Every quarter, you see startups leaving and I keep wondering like, what is that one reason why all these startups are leaving? Why can't they stay? Why are they not surviving? I mean, I dig deeper. I realised the fundamental thing was none of them are really focussing on revenue and if we do not have enough revenue it is very hard to move on.
I say sales and revenue is so important. Now the thing that came about with me was this – that gloves company was a company that was seasonal, so we could only make sales every summer because summer is a period where B2B buy for winter, there are a lot of months where you don’t have money and there are months you make money.
A business cannot be like that, it’s very unsustainable. So I need a product that is resistant to any seasons and also something that I do not want to rewind back again and restart. So because of these three things, the biggest problem and the more significant thing is actually sales. The whole idea was how do I build a platform to really help businesses drive sales?
The first idea that came about was online sales training in 2013, because I believe in education. Schools teach marketing, schools teach branding, schools teach consulting. Why sales schools don’t teach sales ah? Very funny, right? And sales is such an important professional skill. What about doing an online sales training programme that allows for that? But I was just too early in the market.
Nobody's going to pay for online sales training in 2013. I think the mission has always been the same, which is how to use the blend of education and technology to drive sales. So then the opportunity came to build tele marketing system with do not call this screening agent integrated within it. And that's how I kick started our product Quick Desk.
Jeremy Au: (10:50)
There you are entering this second venture with those three learnings that you had. Let's not build a company that’s seasonal, let's build something that has a better shot at success in that sense than what you see out there and very focused on revenue. As you started building out this second company, which is where you’re at now Quick Desk, what would you say something’s that you learnt along the way?
Because this is also a very different industry which is enterprise SAAS. So it’s different from textiles and turkey and seasonal. So what were some things that you learnt along the way personally?
Charmain Tan: (11:22)
Yeah, I think the first thing I've learnt it's really that the most impressionable one was in 2018 when the company almost collapsed. Never ever forget the why you start that in the first place and never ever like go back on your principles. Origin story is really are about helping businesses to drive more sales but along the way when we became very aggressive in sales, the way I motivate my sales team is that whatever that brings in that sale, just take it.
But not everybody is meant to be sold to. To me, I will figure out a way out to make it a right fit, and that was because I was absorbed into the whole idea of just keep making more money. So I guess the learning lesson was we started this business because you want it to help businesses, to drive sales through technology and help those that we believe we can help.

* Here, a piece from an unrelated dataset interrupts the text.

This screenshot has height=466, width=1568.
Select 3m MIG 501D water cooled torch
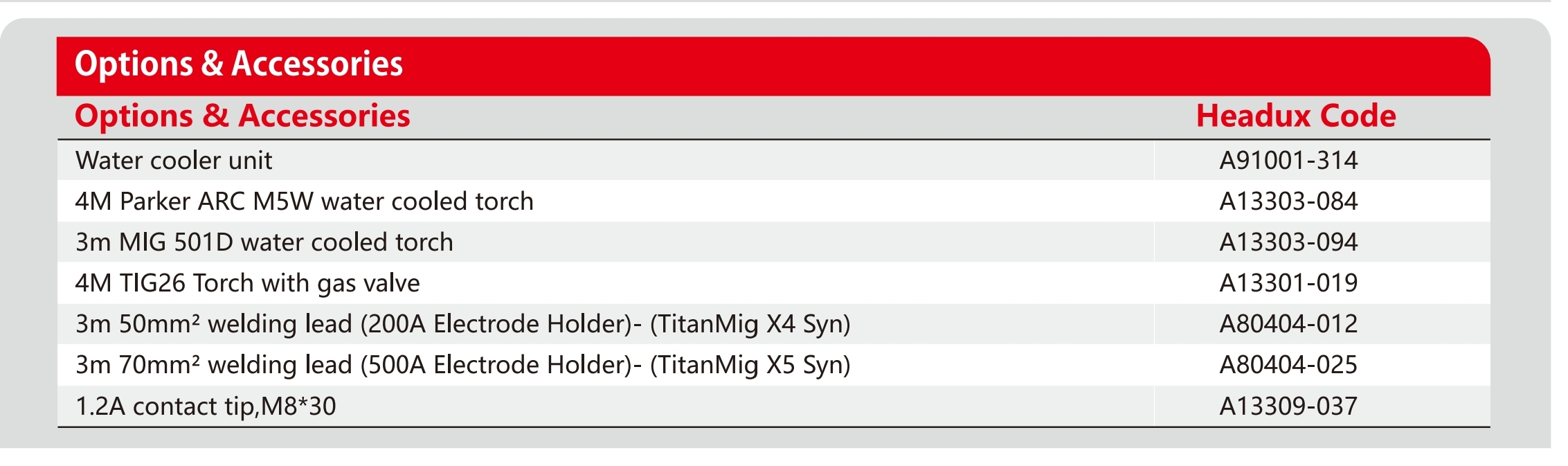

So that's one. Second thing, it's really about faith because I can tell you a lot of times I really wanted to give up because it's such a monster because I’m a statistics major. So we had to learn like Java and Java was such a crazy thing, you know, like it's binary. My brain thinks things in a very creative mode.
And I was so fearful of this programming thing. I told, all my friends, I will never run a software company. Now how did I end up in software was really because I wanted a product that is a lot more agile because I didn't like hardware business in the sense that I needed to throw inventory sometimes or discard things. Software business, you can constantly innovate and be agile.
Whenever I felt very helpless and fear the tech. I realised things don't progress. I just get into this circular loop. The fear just circulates itself. Therefore I think if this any learning thing is just keep believing that you can learn it, do not lose hope that you can learn. And then the third thing I say is very significant is being okay to not be okay.
I know it sounds very profound here, but there are a lot of times I'm not okay, but I'm afraid of being vulnerable to my team. And they feel it, what you say versus what you feel versus what you do a bit different. I never really understood until like later in the years I realised that what she meant is I'm not very aligned.
So these days if I'm not okay about something, I'm just very open and talk about it like, hey, we are facing this challenge, we are facing this problem, let's solve it together and entrepreneurs don’t think that the problem is your own. We can solve it as a team. Yeah. So I guess these were the tricky takeaways.
Jeremy Au: (13:47)
And what's interesting is that while you’re doing all these reflections, you are also helping a lot of other companies with their own sales and revenue challenges as well. And obviously you see a lot of them struggling, you see a lot of them doing well. How do you think about partnering or helping them with their own journey as well?
Charmain Tan: (14:07)
Now the approach is very different. It’s can you please tell me a bit more about your business model. What do you sell? What are your sales and marketing processes like? It's very consultative and how I train my sales guys is to know your clients first before selling to them, and the best sales is not by selling to them. It's about seeing how you can help them.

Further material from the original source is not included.